Nasal flaring can be caused by a number of conditions, ranging from temporary illnesses to long-term conditions and even accidents.
Bacterial and Viral Infections
You may notice your nostrils flaring if you are suffering from a severe infection, such as influenza (flu). It is most commonly seen in people with serious respiratory conditions, such as pneumonia and bronchiolitis. Another common cause is croup, an inflammation of the larynx and trachea in children, which is associated with infection.
Nasal flaring is common in people suffering from acute asthma. It may occur along with other common asthma symptoms, such as wheezing, tightness of the chest, and shortness of breath. Asthma can be triggered by a number of stimuli, ranging from animals to dust, mold, and pollen.
Epiglottitis is inflammation of the tissue covering the trachea (windpipe). It is rare now because of childhood immunization against the bacteria that causes it (H.Influenzae type B). Epiglottitis was once most commonly seen in children aged two to six. It would be rare for an adult to develop the disease.
If you have a blockage in the air passages around your nose, mouth, or throat, you will find it increasingly difficult to breathe.
If you notice a child or infant with persistent nasal flaring, seek emergency medical attention.
You should also seek medical attention if you notice a blue tinge in your lips, skin, or nail beds. This indicates that sufficient oxygen is not being pumped through your body.
Nasal flaring is usually an indication of a bigger problem and is not directly treated. It is not a symptom that can be treated at home.
Your doctor will ask you a number of questions about your difficulty breathing. This will include when it began, if it is getting better or worse, and whether you have other symptoms, such as fatigue, drowsiness, or sweating.
He or she will listen to your lungs and breathing sounds, and ascertain if there is any associated wheezing or if your breathing is unusually noisy.
Your doctor may order any or all of the following tests:
- arterial blood gas to measure how much oxygen and carbon dioxide are in your blood
- complete blood count to check for signs of infection
- electrocardiogram (ECG) to assess how your heart is working
- pulse oximetry to check the oxygen level in your blood
- chest X-rays to look for signs of infection or damage
If your breathing problem is severe, you may be given supplemental oxygen.
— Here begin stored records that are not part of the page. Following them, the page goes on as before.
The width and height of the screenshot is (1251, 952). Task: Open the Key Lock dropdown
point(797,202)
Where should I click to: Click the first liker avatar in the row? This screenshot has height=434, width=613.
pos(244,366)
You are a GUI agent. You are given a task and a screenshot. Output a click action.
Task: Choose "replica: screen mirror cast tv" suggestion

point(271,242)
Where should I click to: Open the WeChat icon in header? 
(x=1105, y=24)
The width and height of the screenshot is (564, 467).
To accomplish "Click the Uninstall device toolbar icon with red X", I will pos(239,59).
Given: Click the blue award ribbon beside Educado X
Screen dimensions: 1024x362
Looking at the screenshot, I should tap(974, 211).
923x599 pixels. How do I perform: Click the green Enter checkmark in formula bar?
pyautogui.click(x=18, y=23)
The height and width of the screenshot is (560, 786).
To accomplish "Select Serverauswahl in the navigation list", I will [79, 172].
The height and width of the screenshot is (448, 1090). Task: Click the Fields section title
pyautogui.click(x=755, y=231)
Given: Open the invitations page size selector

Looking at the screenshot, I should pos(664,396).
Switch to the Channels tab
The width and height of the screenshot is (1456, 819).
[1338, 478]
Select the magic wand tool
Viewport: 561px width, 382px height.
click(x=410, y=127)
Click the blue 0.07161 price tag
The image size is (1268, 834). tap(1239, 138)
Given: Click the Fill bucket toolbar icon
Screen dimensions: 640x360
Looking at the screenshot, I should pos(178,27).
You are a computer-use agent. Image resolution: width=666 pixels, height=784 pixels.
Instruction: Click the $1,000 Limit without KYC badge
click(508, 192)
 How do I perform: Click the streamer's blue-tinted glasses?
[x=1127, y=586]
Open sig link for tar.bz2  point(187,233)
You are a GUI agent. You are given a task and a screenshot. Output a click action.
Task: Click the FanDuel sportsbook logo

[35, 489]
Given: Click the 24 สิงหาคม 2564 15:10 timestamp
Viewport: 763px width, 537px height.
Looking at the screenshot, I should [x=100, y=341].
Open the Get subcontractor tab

If a diagnosis of asthma is made, your initial treatment will depend on the severity of your attack. You may be referred to an asthma nurse to discuss your condition. Your ongoing treatment will depend on how well your symptoms are managed. The most common treatment is inhaled corticosteroids to relieve inflammation and swelling of your airways. You may also have a quick-relief inhaler to use at the onset of an attack. Part of your therapy may include a nebulizer, which turns liquid medication into a fine mist that can be inhaled. Nebulizers are electric or battery powered; delivery of medication by nebulizer can take five minutes or more. It’s a good idea to keep a diary of your asthma symptoms to identify potential triggers.
Nasal flaring is a symptom of breathing difficulties. In most cases, these difficulties will worsen until the cause is diagnosed and treated. Nasal flaring is unlikely to go away without treatment for the underlying cause.
Nasal flaring that is treated using medications or inhalers typically has no long-term consequences.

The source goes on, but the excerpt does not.